06/02/2026
Kansas has Family Resource Centers because families deserve support before challenges become crises.
But there’s still an important conversation that needs more attention:
What support exists specifically for families navigating separation, divorce, and co-parenting conflict?
Because for many children, parental separation is not just a legal transition.
It’s an emotional, relational, logistical, and developmental one too.
And too often, families are left trying to navigate:
• court systems
• parenting transitions
• communication breakdowns
• school concerns
• mental health needs
• supervised parenting time
• financial strain
• and overwhelming stress…
…across disconnected systems that were never truly designed to work together.
The reality is:
high-conflict family transitions impact far more than just the parents.
They impact children.
Schools.
Courts.
Therapists.
Community resources.
And entire support systems.
Kansas Family Resource Centers were designed to strengthen protective factors, reduce barriers, and increase family well-being.

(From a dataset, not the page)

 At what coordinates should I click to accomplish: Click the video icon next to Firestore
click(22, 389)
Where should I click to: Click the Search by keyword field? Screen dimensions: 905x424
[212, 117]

And I believe there is tremendous opportunity for Kansas to continue expanding what family-centered support can look like for families experiencing separation and court involvement.
Not every family needs the same thing.
Some need parenting support.
Some need therapy.
Some need supervised services.
Some need help navigating systems.
Some simply need a place to start.
But many families need earlier, coordinated, child-centered support before conflict escalates into deeper crisis.
Because safeguarding childhoods is not just about intervention.
It’s about building systems that help families stabilize, reconnect, and move forward with support.